• Activity
Return only this: the line with "Я тебя люблю (ТВ-сериал) (208, 928)" and all the lines that follow it below, through the final one, exactly as they are.

───── Records provided

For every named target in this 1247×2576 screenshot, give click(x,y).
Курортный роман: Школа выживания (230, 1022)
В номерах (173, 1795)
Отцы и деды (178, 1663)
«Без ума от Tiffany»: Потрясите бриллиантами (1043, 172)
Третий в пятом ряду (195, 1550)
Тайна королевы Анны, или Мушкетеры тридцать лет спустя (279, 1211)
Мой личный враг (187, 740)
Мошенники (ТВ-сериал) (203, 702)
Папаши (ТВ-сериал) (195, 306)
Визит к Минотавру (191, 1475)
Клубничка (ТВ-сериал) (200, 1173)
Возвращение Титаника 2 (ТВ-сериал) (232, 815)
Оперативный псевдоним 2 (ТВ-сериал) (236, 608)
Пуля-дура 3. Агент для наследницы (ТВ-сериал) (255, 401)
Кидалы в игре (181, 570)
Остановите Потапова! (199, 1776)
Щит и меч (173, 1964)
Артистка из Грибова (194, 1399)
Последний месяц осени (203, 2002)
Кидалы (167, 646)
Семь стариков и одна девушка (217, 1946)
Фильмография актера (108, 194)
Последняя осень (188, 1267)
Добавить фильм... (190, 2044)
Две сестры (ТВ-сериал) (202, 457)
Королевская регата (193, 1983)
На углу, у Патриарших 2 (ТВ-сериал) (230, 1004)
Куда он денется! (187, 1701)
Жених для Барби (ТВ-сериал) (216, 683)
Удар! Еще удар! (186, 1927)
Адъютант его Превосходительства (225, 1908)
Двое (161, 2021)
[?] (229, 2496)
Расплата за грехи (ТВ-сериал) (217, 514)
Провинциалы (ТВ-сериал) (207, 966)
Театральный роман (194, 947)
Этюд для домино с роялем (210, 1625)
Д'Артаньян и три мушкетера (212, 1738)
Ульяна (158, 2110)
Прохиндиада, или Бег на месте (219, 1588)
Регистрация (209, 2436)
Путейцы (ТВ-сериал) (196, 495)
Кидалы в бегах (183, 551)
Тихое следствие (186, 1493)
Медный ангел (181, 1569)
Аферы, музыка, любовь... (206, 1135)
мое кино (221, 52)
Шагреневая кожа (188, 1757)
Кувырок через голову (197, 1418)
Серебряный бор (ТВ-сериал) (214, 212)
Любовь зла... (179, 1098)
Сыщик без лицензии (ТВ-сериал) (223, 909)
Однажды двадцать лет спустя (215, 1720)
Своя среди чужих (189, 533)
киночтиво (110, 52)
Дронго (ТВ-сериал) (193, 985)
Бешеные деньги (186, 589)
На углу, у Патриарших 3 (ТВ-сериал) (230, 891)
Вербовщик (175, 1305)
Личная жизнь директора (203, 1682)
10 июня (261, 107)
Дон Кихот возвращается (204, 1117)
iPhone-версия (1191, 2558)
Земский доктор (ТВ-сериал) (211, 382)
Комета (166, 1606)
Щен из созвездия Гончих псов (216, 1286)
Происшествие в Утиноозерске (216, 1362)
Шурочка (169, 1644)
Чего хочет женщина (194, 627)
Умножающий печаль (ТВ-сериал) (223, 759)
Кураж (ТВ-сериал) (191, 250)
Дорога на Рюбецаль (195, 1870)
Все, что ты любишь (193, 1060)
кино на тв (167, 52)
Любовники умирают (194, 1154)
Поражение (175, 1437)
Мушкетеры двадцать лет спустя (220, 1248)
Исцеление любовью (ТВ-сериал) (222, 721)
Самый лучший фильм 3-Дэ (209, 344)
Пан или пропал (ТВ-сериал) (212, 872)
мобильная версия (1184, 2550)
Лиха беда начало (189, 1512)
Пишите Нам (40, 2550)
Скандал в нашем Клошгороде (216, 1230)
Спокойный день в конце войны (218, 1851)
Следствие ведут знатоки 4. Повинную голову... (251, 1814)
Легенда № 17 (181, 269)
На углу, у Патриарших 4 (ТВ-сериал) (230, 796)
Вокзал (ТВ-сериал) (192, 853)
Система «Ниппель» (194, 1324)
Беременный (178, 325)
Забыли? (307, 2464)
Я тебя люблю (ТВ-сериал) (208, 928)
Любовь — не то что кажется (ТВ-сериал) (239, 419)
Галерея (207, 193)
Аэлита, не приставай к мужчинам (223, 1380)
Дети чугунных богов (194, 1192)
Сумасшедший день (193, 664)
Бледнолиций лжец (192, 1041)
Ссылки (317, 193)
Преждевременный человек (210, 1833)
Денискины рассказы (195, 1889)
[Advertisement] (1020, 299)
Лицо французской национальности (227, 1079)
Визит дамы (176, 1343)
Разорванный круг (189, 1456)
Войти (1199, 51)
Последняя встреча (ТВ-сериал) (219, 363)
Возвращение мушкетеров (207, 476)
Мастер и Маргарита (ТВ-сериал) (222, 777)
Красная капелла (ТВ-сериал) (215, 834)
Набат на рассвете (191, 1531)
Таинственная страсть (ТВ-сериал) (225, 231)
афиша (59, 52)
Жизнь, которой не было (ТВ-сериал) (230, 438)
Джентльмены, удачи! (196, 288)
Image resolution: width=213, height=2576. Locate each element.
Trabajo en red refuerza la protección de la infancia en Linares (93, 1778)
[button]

──────────

• The answer
Я тебя люблю (ТВ-сериал) (208, 928)
Любовь — не то что кажется (ТВ-сериал) (239, 419)
Галерея (207, 193)
Аэлита, не приставай к мужчинам (223, 1380)
Дети чугунных богов (194, 1192)
Сумасшедший день (193, 664)
Бледнолиций лжец (192, 1041)
Ссылки (317, 193)
Преждевременный человек (210, 1833)
Денискины рассказы (195, 1889)
[Advertisement] (1020, 299)
Лицо французской национальности (227, 1079)
Визит дамы (176, 1343)
Разорванный круг (189, 1456)
Войти (1199, 51)
Последняя встреча (ТВ-сериал) (219, 363)
Возвращение мушкетеров (207, 476)
Мастер и Маргарита (ТВ-сериал) (222, 777)
Красная капелла (ТВ-сериал) (215, 834)
Набат на рассвете (191, 1531)
Таинственная страсть (ТВ-сериал) (225, 231)
афиша (59, 52)
Жизнь, которой не было (ТВ-сериал) (230, 438)
Джентльмены, удачи! (196, 288)
Image resolution: width=213, height=2576. Locate each element.
Trabajo en red refuerza la protección de la infancia en Linares (93, 1778)
[button]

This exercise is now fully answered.